13th Nov 2014 07:20
LONDON (Alliance News) - Brewing giant SABMiller PLC Thursday reported higher first-half profit and revenue, driven by growth in Africa and Latin America, notably for soft drinks, but held back by weaker sales in China and Australia.
The company reported a pretax profit of USD2.83 billion for the six months to end-September, up from USD2.43 billion a year earlier, as revenue grew to USD11.37 billion, from USD11.10 billion, and the company made cost savings.
It said total beverage volumes were up 1% on an organic basis, as 9% growth in soft drinks sales, driven by Africa, Latin America and Europe, offset a 1% decline in lager volumes.

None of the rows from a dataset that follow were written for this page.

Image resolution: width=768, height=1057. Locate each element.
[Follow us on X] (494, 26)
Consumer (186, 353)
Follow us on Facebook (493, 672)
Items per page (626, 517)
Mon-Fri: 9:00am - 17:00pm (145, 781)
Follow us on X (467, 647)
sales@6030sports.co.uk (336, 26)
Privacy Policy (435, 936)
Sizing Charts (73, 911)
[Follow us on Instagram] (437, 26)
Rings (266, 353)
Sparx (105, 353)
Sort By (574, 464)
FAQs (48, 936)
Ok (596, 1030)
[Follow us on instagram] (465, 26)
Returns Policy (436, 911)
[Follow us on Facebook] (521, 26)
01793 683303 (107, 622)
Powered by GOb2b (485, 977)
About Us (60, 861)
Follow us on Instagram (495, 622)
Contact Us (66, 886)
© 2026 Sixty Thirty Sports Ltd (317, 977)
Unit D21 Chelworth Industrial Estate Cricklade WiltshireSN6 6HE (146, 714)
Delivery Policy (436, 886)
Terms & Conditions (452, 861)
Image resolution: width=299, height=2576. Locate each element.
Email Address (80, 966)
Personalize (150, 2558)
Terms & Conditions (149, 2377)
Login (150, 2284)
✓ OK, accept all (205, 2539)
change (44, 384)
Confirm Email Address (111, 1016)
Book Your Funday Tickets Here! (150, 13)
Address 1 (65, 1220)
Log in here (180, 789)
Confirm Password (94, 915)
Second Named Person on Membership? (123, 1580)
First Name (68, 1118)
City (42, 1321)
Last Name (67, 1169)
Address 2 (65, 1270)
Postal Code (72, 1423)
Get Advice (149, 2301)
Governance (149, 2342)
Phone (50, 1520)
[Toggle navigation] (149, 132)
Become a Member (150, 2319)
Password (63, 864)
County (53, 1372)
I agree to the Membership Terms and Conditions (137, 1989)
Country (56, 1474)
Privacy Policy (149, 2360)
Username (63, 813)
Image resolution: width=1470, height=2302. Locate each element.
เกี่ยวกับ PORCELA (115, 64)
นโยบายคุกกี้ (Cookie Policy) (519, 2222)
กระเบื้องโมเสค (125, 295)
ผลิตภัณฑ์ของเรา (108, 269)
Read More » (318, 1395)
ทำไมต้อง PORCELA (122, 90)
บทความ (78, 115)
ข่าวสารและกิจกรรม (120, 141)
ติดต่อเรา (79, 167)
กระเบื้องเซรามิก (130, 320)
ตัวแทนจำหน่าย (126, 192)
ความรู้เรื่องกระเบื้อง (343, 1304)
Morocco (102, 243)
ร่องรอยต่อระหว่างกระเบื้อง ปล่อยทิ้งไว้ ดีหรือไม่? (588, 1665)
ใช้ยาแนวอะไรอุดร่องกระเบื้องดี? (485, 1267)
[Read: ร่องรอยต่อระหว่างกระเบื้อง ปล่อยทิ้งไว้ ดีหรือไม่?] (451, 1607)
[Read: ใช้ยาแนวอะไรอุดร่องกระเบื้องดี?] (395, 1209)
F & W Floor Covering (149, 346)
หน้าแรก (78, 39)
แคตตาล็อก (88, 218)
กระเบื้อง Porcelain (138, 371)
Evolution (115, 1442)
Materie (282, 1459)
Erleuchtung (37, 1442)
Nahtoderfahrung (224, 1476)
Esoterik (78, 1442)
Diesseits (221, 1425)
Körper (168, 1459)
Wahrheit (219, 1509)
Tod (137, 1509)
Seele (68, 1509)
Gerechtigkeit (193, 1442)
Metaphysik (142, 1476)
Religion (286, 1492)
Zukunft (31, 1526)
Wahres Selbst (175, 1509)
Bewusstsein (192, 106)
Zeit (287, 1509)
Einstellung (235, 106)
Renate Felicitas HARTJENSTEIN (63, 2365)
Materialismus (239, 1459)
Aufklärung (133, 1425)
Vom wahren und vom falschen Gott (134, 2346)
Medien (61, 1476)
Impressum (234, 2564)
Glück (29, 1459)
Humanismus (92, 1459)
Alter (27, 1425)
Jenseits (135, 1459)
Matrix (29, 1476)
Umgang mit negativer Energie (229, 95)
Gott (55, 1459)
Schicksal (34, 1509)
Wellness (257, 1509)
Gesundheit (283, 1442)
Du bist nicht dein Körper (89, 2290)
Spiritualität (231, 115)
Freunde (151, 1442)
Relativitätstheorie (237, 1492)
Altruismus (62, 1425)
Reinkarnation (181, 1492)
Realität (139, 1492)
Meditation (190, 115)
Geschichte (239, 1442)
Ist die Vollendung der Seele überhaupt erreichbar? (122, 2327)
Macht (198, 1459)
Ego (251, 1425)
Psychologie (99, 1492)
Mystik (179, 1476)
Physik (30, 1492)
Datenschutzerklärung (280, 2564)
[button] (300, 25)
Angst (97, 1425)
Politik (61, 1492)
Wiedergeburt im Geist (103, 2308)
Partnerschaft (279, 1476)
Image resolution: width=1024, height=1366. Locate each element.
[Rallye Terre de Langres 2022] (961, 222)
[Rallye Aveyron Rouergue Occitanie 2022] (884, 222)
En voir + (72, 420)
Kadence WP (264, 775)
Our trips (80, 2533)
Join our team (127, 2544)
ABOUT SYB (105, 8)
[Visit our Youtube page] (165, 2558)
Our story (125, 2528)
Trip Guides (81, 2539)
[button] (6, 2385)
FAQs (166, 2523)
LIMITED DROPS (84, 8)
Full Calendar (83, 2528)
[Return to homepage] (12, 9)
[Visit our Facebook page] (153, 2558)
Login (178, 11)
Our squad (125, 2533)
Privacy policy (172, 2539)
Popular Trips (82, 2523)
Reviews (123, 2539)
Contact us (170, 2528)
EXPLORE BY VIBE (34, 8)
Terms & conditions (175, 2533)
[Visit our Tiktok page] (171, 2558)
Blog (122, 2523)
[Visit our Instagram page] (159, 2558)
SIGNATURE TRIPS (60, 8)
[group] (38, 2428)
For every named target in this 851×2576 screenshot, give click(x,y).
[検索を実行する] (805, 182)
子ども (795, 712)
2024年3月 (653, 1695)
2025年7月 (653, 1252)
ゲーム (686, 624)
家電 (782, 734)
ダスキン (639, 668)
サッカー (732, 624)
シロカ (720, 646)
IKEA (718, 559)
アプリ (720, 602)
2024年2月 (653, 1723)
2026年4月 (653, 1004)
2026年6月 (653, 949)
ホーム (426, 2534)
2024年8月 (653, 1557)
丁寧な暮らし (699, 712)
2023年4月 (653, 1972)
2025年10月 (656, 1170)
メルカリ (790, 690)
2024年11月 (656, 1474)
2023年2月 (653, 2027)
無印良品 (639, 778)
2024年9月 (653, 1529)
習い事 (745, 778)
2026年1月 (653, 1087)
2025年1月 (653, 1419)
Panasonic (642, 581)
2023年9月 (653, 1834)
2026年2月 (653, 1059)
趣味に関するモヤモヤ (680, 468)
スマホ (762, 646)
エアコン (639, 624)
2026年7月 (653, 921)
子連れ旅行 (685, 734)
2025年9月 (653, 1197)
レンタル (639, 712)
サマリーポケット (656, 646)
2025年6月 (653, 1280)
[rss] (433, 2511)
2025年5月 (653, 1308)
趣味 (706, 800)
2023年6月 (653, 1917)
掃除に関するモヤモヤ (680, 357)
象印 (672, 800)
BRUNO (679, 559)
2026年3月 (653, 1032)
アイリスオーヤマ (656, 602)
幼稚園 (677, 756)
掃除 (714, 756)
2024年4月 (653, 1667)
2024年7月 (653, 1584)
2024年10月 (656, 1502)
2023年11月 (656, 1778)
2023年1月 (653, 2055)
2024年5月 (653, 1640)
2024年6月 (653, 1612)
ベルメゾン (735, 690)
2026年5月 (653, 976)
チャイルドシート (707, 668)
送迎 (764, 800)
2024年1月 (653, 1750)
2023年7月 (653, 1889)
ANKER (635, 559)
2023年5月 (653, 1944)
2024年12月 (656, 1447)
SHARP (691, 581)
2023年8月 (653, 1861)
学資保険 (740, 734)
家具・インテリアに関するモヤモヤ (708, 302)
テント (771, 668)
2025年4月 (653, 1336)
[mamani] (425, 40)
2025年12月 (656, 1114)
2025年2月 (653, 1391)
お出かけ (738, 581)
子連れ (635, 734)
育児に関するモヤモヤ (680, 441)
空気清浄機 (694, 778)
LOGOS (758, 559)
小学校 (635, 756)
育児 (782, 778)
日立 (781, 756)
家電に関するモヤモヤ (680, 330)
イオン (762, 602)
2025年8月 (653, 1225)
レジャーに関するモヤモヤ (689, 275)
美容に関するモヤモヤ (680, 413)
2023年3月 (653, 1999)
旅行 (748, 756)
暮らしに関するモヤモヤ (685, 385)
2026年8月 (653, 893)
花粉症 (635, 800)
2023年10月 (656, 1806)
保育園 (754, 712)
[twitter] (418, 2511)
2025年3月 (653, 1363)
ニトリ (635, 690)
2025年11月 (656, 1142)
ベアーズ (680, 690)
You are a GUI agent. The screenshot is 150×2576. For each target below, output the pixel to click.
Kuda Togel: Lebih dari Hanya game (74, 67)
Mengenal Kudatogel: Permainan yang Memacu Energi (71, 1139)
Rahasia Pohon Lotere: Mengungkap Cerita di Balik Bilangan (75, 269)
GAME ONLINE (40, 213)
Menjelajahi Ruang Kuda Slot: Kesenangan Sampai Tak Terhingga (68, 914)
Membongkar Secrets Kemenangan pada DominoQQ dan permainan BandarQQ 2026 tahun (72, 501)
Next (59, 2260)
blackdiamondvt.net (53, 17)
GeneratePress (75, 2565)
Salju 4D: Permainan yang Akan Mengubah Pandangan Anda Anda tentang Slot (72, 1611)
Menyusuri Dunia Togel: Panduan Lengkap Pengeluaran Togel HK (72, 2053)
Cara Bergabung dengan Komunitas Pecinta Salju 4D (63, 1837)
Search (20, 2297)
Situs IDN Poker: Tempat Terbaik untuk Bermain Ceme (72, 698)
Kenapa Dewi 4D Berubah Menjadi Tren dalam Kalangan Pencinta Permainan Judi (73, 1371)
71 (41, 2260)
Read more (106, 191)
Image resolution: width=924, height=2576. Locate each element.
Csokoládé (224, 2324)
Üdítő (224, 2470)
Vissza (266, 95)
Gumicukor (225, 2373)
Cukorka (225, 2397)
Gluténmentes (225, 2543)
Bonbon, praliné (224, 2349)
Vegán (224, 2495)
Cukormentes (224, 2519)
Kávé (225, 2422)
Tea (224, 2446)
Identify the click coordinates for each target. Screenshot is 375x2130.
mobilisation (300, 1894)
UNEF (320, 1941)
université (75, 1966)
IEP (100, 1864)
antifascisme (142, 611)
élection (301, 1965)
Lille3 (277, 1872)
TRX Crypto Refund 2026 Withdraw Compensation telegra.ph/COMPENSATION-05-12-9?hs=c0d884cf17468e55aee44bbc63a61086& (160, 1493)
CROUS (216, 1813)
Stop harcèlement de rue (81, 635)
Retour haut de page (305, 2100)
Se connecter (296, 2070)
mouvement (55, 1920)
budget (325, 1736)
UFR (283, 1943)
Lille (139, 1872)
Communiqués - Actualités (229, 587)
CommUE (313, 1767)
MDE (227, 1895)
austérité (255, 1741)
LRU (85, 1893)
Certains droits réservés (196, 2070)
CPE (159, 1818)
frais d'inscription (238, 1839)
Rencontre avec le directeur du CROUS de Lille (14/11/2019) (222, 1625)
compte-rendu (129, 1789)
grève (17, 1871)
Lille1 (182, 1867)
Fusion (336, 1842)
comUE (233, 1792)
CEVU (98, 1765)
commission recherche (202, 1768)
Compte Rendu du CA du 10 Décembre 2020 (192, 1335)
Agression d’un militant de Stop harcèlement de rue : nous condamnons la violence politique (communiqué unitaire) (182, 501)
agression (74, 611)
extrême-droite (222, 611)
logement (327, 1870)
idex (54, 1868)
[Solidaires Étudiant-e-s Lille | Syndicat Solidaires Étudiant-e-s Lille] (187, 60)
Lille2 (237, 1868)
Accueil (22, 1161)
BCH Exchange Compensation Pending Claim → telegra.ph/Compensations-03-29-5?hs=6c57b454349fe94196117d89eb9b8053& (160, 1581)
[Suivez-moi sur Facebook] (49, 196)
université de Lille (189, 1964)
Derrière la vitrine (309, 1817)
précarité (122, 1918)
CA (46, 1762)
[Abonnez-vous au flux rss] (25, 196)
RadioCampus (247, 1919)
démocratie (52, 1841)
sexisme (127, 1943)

"We continued to grow earnings in the first half with challenging trading conditions mitigated by ongoing efficiencies. Group net producer revenue was driven by lager growth in Africa and Latin America and strong performance in our soft drinks businesses in Africa, Latin America and Europe. Lower lager sales in parts of Europe and Asia Pacific resulted in a small group EBITA margin decline during the half year," Chief Executive Alan Clark said in a statement.
"We are well-placed to capture future top line growth opportunities in both emerging and developed markets and are making good initial progress on our plan to realise US$500 million from operational efficiencies and cost savings," he added.
SABMiller raised its interim dividend to 26.0 US cents, from 25.0 cents.